Consider to Groups $G$ and $H$ such that:
The only two endo-hom omorphisms (homomorphisms from a group to itself) that are idempotent (any function $f$ such that $f(f(x))=f(x)$ for all x) are the maps that send each group element to itself, and the map that sends each element to the identity.
For any other group $F$ (except the trivial group), there is a map from the group to $F$, such that not all the elements are mapped to $F$'s identity element.
Then $G$ and $H$ are isomorphic. Is this true?

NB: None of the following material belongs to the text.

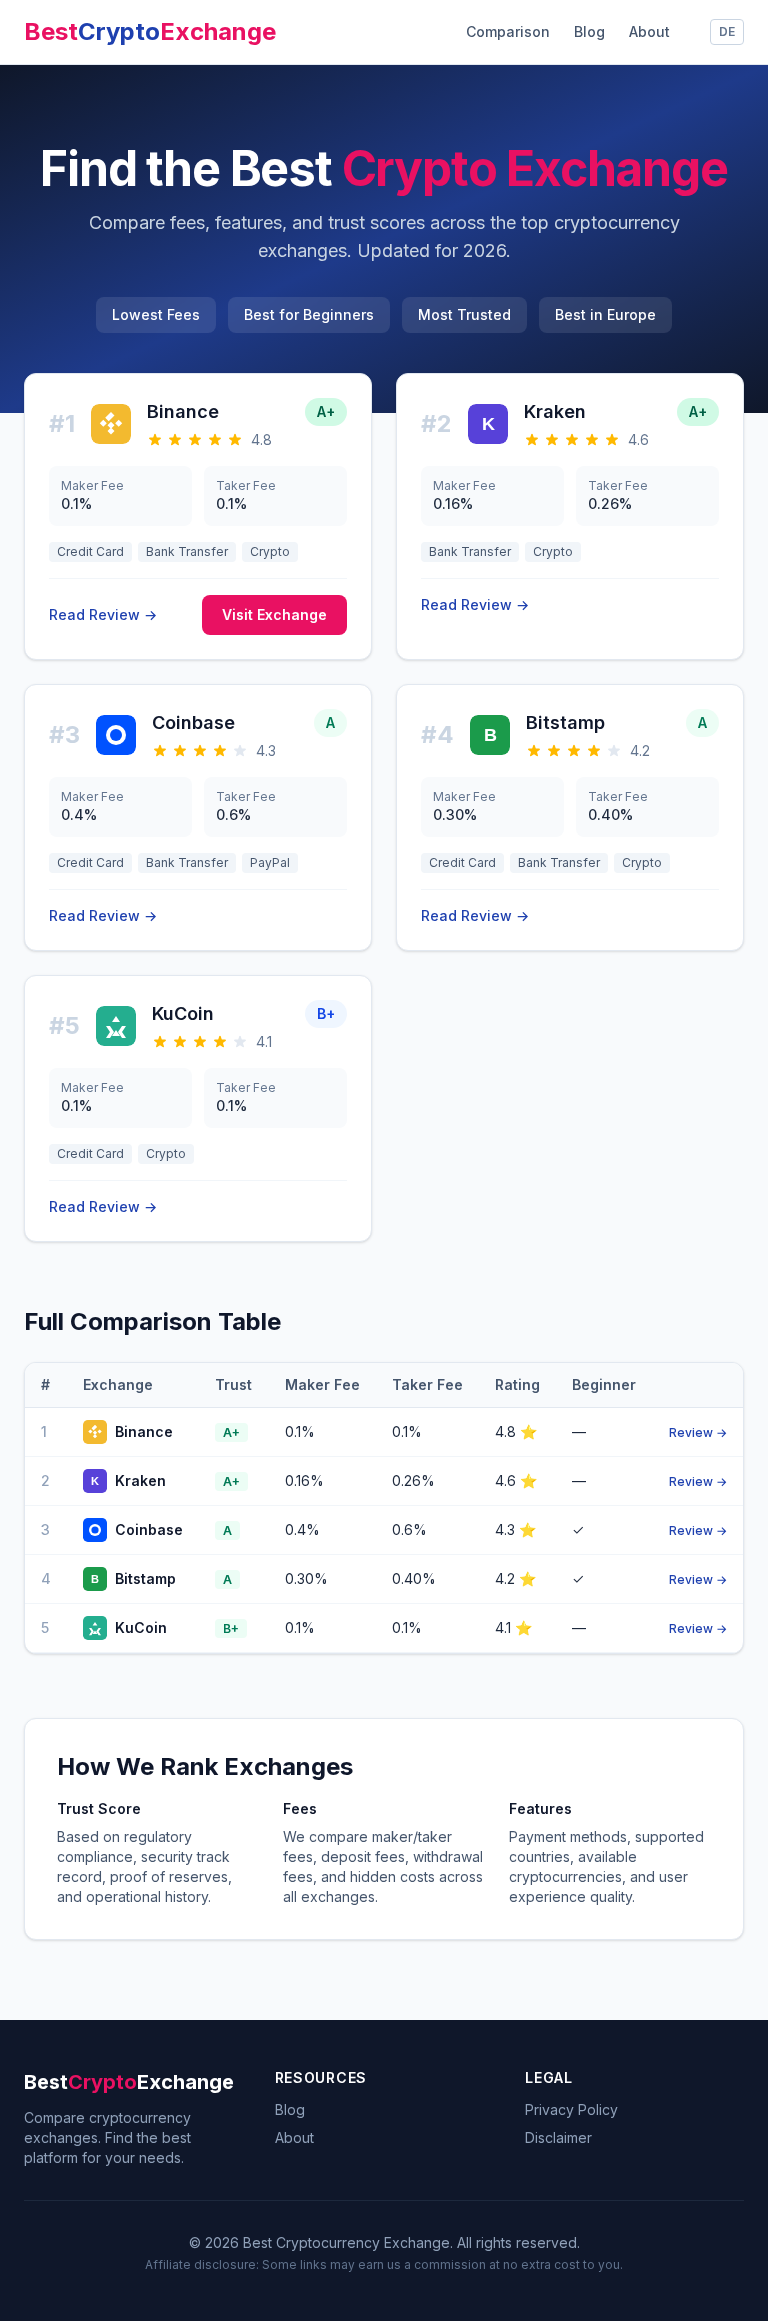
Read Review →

On thing to notice is that $\mathbb{Z}$ satisfies this. Namely, if $F$ is a non trivial group, then it has a nonidentity element, a there is a map $f$ such that $f(1)=z$ for some nonidentity $z$ of $F$. Also note that the only endomorphisms on $\mathbb{Z}$ are multiplication by integers, and the only two integers such that $n^2=n$ are $0$ (which would create the map sending each element to the identity) and $1$ (which would create the element sending each element to itself.) Therefore the question above could be phrased by saying whether $G$ and $H$ must be isomorphic to $\mathbb{Z}$.
The motivation for this question is to see whether $\mathbb{Z}$ can be uniquely identified (up to isomorphism) based only on its homomorphisms.